Los conocedores de los libros, que también están marcados por la visión parcial y cristianizadora de Lawhead, han señalado que Boreing se salta a propósito momentos claves de la trama original. Por otra parte, han sido criticadas las libertades del guionista al transformar, de forma instantánea y sin mucho sentido, a Taliesin en una suerte de profeta del Señor y convertir a Merlín en una figura que parece más sacada de la Biblia que de la mitología británica.
En sentido general, es una apuesta que, a pesar de no acercarse a obras similares de HBO, Netflix o Amazon Prime Video, sí tiene uno valores de producción bastante decentes. También se aprecia el intento ambicioso de DailyWire+ por competir desde una posición de mucho menos alcance que los gigantes del streaming. No obstante, su evidente intención proselitista lastra, y mucho, el resultado final.
Cierto es que el show pudiera enganchar a fans de series históricas ambientadas en un mundo, real o ficticio, de corte medieval. A quienes disfrutaron Vikings, The Last Kingdom o incluso Game of Thrones (y sus precuelas), podría llamarles la atención el “empaque” de la serie. Sin embargo, el argumento tiende a la simpleza y los diálogos aspiran a la grandilocuencia, pero carecen de profundidad alguna.

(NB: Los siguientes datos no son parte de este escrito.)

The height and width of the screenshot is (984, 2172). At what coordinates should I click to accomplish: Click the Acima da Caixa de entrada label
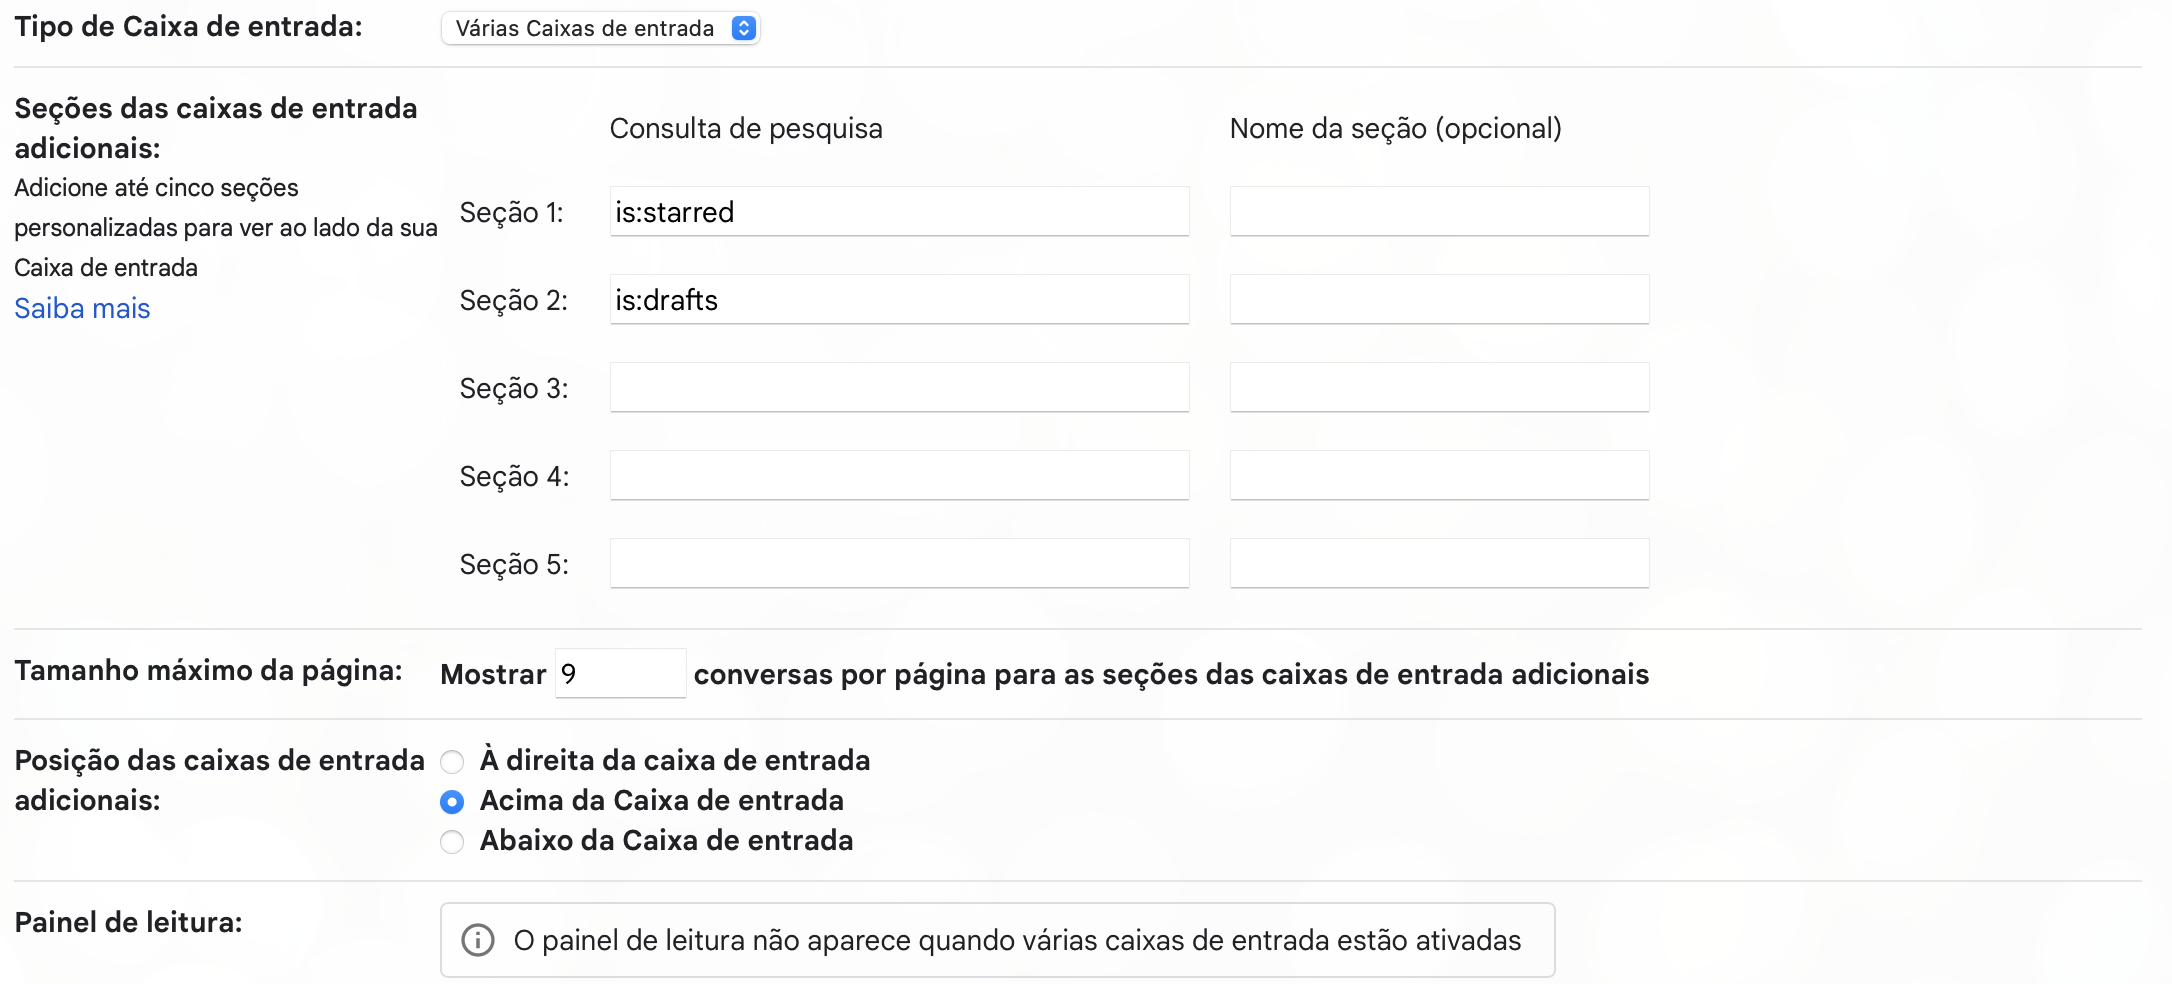coord(661,801)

La impresión final que nos queda luego de haber visto los seis primeros episodios de Rise of the Merlin es que se trata de un intento de hacerle christian washing a una historia que sí tiene elementos religiosos de base, pero que esta vez ha sido transformada en una especie de panfleto para exponer los logros de “la verdadera fe” en la unificación de Britania contra las invasiones bárbaras, cuando la realidad es que los cristianos también ejercieron como invasores en esa tierra.